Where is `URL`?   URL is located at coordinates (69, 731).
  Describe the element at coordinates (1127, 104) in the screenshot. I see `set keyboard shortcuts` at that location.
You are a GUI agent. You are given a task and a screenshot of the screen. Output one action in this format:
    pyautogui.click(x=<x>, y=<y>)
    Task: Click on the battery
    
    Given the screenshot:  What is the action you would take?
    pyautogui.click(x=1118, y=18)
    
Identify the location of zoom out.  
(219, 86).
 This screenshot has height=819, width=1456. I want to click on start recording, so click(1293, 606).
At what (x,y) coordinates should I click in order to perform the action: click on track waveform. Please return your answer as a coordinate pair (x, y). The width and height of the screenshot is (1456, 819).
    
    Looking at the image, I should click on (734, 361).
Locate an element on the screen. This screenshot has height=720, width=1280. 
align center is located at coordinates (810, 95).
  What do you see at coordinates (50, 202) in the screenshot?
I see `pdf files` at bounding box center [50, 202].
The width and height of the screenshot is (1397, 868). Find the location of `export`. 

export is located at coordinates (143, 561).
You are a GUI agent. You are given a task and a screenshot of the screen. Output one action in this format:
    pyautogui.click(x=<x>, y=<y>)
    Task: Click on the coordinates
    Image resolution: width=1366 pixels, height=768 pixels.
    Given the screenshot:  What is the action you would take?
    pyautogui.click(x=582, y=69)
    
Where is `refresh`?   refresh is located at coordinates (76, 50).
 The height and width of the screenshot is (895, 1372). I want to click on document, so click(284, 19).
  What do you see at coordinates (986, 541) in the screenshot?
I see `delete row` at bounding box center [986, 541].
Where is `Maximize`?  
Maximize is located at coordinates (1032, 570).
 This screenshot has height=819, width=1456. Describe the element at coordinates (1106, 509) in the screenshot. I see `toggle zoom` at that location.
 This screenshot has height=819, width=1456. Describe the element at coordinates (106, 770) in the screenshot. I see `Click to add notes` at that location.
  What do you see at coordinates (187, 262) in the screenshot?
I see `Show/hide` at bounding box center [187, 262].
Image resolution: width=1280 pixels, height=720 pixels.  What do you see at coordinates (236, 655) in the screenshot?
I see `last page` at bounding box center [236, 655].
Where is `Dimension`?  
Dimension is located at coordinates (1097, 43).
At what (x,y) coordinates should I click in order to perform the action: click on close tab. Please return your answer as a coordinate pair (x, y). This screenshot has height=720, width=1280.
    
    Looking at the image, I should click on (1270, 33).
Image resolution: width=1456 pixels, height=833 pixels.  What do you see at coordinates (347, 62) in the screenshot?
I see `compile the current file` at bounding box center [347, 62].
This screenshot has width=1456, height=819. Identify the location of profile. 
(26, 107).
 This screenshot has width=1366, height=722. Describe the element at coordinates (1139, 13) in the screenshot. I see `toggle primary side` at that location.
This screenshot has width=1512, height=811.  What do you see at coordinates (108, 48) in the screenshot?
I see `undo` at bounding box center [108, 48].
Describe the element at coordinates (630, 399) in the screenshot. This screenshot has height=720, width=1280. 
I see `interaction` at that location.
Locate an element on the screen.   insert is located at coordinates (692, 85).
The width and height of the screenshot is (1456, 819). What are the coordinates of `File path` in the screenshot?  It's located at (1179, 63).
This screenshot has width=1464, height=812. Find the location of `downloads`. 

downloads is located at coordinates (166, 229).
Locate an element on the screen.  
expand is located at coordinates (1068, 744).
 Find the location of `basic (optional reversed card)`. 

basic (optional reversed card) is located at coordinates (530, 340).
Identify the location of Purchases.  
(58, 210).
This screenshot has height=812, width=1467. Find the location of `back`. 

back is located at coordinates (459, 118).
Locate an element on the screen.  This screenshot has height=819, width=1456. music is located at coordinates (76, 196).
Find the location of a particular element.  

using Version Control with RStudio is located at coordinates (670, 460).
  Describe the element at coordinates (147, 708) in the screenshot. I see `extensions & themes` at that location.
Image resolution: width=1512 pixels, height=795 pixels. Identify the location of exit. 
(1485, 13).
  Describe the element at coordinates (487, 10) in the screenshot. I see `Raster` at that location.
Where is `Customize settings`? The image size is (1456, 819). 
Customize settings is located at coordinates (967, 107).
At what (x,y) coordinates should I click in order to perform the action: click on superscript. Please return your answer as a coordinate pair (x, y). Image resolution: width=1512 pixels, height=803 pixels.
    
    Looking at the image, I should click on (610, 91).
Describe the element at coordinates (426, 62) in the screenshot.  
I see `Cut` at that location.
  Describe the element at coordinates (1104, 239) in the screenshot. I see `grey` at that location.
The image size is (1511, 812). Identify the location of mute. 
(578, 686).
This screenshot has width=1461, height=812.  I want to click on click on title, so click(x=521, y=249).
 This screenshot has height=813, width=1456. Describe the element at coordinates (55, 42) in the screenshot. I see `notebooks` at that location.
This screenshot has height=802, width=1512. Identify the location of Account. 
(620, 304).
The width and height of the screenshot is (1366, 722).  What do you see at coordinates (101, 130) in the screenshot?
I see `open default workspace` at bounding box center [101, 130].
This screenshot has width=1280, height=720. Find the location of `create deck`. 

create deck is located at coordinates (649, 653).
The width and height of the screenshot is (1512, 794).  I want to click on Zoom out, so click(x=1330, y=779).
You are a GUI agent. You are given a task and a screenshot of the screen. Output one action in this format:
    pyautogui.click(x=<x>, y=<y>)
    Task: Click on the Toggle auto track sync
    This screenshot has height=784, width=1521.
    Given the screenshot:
• • • • •
**EXERCISE**
Select every line of the items above that contains the string "track", and copy each one out in full. Case counts.

**ANSWER TO THIS TASK**
At what (x,y) coordinates should I click in order to perform the action: click on track waveform. Please return your answer as a coordinate pair (x, y). The width and height of the screenshot is (1456, 819).
    Task: Click on the Toggle auto track sync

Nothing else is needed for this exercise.